Wednesday, June 8, 2011

Dissenting Voices

  Not only is there much more activity lately on the subject of who really wrote the works of Shakespeare, but those who believe in the conspiracy theory (someone other than the Bard of Avon did the writing) have some pretty impressive credentials.

    Mark Rylance is presently starring on Broadway in the hit play Jerusalem.  It opened recently and got raves from all the major reviewers.

    Mr. Rylance was the artistic director of the Globe Theatre in London for ten years.  (It's hard to get more "Shakespearean" than that.)  He is one who (surprisingly) believes that Actor Shakespeare did not write the works.  (Just a side note.  Mr. Rylance sent me a very thoughtful note recently stating his appreciation for receiving a copy of my novel The Shakespeare Conspiracy.)

    The easiest way to see the growing list of "truthers" is to go the web site for the book: www.TheShakespeareConspiracy.com.  There is a section there containing the list of non-believers (though they don't all agree on who actually did write the works.   They only agree that the actor named Shakespeare did not.)

Here are a few of the more famous "truthers."  To see the full list, check the web site.

Sir Derek Jacobi – Shakespearian actor, who is starring in the upcoming (September 30 release) movie Anonymous, which deals with the theory that Edward DeVerre, the 17th Earl of Oxford, wrote the works of Shakespeare.

Jeremy Irons – American actor, presently starring in the Showtime TV series The Borgias.

Mark Twain (1835 – 1910) Samuel Langhorne Clemens, the famous American writer, humorist, satirist, lecturer, best known for The Adventures of Huckleberry Finn, and The Adventures of Tom Sawyer.

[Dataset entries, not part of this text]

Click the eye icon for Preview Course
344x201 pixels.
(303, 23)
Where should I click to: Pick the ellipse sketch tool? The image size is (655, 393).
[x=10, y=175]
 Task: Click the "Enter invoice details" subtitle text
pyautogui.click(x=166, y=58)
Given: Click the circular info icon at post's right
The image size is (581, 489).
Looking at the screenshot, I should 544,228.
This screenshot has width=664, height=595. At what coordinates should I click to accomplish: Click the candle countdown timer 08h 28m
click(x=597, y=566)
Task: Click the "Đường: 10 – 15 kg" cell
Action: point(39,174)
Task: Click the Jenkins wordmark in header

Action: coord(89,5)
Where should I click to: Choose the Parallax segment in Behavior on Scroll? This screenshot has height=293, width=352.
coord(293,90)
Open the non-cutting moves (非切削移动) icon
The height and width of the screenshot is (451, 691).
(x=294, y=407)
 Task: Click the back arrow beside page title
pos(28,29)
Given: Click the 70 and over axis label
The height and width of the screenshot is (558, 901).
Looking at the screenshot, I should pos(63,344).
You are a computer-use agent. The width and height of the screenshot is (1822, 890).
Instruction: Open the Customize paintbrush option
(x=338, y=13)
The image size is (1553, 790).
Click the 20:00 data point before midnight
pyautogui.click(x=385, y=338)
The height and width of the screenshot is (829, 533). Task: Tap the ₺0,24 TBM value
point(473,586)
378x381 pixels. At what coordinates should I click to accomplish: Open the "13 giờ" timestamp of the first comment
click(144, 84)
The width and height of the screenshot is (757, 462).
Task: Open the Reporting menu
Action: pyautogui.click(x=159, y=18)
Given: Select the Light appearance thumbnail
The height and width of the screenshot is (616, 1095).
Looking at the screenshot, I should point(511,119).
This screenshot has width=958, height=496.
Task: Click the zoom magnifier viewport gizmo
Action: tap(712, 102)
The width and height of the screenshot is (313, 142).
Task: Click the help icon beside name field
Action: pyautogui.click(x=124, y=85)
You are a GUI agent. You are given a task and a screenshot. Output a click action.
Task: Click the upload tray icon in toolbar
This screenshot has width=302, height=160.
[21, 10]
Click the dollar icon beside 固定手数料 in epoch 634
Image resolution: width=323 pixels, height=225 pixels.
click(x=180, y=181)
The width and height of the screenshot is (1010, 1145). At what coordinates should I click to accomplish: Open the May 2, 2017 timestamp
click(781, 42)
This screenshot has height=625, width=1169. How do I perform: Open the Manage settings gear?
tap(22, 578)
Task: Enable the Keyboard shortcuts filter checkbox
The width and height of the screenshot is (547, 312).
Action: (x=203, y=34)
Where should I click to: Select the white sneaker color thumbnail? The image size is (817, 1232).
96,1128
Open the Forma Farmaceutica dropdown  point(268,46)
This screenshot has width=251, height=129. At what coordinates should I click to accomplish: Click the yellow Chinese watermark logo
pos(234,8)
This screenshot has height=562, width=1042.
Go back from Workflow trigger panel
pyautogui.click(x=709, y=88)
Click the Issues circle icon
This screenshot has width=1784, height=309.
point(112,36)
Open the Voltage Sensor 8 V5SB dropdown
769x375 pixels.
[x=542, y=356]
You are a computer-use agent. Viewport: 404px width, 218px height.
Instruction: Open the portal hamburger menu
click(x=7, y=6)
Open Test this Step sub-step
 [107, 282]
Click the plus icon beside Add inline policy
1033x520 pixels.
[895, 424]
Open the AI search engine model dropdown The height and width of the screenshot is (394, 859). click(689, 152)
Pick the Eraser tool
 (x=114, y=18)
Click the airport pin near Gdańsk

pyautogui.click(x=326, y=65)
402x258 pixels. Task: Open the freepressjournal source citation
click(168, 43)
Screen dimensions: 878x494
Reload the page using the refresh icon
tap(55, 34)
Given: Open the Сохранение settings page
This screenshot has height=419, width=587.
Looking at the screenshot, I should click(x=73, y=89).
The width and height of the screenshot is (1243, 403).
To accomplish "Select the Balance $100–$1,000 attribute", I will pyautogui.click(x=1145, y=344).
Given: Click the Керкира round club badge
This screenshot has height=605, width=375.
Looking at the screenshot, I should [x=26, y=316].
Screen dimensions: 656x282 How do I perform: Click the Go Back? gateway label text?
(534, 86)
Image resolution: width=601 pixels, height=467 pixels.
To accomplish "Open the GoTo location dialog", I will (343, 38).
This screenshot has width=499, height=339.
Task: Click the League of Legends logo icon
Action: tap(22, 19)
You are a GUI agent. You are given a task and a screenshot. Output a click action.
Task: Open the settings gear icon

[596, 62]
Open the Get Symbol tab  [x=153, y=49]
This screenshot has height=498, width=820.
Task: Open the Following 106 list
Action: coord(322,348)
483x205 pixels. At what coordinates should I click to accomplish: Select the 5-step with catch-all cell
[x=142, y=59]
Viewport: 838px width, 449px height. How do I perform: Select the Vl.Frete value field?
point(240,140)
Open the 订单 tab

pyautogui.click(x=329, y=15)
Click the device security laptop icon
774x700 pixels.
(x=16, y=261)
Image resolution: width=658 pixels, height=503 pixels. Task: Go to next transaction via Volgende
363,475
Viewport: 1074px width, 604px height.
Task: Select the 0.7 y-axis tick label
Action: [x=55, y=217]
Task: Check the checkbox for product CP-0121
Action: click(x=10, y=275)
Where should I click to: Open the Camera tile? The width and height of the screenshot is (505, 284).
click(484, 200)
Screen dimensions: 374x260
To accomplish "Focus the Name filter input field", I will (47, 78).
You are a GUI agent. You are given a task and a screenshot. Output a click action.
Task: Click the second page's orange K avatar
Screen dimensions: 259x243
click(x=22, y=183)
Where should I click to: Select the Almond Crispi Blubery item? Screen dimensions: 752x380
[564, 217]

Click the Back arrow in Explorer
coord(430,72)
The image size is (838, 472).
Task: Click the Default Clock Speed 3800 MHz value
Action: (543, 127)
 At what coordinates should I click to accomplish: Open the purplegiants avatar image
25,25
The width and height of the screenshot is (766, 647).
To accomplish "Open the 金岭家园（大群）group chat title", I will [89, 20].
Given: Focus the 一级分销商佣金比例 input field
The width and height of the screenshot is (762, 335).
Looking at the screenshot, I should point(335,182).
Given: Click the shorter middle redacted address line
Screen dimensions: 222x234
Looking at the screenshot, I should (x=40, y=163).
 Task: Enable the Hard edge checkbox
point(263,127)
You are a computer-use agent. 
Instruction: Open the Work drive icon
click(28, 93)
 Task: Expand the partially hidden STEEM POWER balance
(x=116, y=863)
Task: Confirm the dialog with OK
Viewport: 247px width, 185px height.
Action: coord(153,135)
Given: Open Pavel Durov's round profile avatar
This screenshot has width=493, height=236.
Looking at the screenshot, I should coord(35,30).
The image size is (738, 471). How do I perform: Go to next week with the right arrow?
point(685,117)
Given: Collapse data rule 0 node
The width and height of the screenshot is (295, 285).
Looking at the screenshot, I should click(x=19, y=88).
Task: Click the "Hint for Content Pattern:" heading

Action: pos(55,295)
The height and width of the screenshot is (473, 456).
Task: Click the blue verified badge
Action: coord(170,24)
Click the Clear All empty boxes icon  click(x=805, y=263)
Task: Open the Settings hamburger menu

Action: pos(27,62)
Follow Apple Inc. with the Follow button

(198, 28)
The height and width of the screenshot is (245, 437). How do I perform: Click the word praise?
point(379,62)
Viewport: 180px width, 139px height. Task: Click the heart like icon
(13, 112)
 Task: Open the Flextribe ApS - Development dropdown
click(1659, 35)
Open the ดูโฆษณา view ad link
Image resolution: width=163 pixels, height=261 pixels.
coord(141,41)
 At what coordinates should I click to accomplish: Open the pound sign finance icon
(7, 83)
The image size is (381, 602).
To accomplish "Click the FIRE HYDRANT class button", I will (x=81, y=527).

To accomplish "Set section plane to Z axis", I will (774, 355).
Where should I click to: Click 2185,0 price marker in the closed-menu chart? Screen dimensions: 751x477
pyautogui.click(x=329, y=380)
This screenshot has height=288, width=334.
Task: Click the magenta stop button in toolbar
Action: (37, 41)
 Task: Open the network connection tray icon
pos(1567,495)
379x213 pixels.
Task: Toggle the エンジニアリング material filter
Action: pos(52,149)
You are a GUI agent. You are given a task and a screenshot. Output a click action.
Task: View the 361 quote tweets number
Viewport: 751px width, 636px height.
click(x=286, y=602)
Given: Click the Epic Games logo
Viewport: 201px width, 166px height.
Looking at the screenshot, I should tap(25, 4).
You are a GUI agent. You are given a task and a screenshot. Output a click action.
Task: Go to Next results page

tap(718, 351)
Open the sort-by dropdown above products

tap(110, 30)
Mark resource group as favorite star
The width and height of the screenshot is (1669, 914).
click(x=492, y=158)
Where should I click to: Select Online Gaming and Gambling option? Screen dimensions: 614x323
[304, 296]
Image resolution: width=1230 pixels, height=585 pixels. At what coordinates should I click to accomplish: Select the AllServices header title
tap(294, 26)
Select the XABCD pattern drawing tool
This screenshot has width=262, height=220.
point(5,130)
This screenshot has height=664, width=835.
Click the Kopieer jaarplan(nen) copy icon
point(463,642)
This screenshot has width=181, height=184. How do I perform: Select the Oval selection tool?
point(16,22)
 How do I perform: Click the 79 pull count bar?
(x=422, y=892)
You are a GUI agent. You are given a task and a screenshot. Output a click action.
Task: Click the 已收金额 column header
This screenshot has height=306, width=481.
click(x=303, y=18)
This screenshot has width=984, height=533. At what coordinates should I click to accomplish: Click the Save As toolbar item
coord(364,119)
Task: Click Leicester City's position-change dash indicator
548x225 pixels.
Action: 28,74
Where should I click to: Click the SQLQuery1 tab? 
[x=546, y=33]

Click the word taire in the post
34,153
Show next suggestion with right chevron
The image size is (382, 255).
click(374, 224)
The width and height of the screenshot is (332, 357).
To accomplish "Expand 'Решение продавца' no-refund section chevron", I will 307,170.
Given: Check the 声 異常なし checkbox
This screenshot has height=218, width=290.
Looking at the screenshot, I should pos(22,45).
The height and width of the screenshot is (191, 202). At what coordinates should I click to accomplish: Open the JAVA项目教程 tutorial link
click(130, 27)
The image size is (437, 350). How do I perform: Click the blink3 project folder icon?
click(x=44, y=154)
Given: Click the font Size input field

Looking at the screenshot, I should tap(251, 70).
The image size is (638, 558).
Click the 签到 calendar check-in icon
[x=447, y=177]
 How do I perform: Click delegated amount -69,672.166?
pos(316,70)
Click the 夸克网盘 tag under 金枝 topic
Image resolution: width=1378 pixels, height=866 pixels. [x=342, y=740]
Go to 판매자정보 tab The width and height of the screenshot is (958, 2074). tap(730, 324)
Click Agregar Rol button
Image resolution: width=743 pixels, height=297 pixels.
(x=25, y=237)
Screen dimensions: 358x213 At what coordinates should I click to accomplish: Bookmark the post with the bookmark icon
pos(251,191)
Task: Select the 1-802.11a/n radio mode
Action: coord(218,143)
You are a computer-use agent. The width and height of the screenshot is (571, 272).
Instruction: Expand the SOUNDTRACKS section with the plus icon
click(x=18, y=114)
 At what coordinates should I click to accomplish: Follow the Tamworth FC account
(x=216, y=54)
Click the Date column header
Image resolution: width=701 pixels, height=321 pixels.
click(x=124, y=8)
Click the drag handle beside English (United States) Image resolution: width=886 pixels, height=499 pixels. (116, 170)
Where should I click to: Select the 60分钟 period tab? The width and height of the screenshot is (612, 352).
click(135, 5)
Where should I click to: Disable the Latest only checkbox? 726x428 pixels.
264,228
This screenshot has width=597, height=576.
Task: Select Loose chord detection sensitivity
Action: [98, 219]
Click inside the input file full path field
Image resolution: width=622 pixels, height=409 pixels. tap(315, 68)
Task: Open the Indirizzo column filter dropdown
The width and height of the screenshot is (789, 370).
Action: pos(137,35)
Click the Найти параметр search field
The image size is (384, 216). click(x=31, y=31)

Orson Welles, (1915 – 1985) actor, writer, director and producer best known for the landmark movie Citizen Kane and the panic-causing radio program War of the Worlds.

Sigmund Freud (1856 – 1939) — Viennese psychotherapist, commonly referred to as "the father of psychoanalysis."

Charles "Charlie" Chaplin (1889 – 1977) — silent film actor. “The Little Tramp.”

Charles Dickens (1812 – 1870) — Foremost novelist of the Victorian era, and widely regarded as one of the greatest writers in the English language.

Sir John Gielgud (1904 – 2000) — English theatre and film actor, who starred and directed in many Royal Shakespeare Company productions at Stratford-upon-Avon.

Walt Whitman (1819 – 1892) — American Romantic poet, essayist, journalist and humanist, famous for his Leaves of Grass.

Ralph Waldo Emerson (1803 – 1882) — American essayist, poet, and original formulator of the philosophy of Transcendentalism.

(Sir William) Tyrone Guthrie (1900 – 1971) — Tony Award-winning British theatre director who established the Guthrie Theater in Minneapolis, Minnesota.

Henry James (1843 – 1916) — American-born author, literary critic, who wrote 22 novels, 112 tales, several plays and essays,

Leslie Howard (1893 – 1943) — English stage and film actor and Academy Award nominee, best known as Ashley Wilkes in Gone with the Wind and Professor Higgins in Pygmalion.

Harry A. Blackmun (1908 – 1999) — Associate Justice of the United States Supreme Court from 1970 to 1994

Clifton Fadiman (1904 – 1999) — Noted intellectual, author, radio and television personality, oft-quoted wit.

Lewis F. Powell, Jr. (1907 – 1998) — Associate Justice of the United States Supreme Court from 1972 to 1987.

Cecil Beaton – Famous Broadway costume and scenic designer whose works include My Fair Lady on Broadway and movie.

Sandra Day O’Connor – U.S. Supreme Court Justice

John Paul Stevens – U.S. Supreme Court Justice

Mortimer J. Adler -- University of Chicago Editor of “The Great Books of the Western World.”

Michael York – Actor and author of A Shakespearean Actor Prepares

William Y. Elliott (1896 – 1979) — Harvard government professor, counselor to six presidents; a Roosevelt braintruster; a Rhodes Scholar and noted poet.

John Galsworthy (1867 – 1933) — English novelist and playwright, winner of the Nobel Prize for literature in 1932. He is best known for The Forsyte Saga.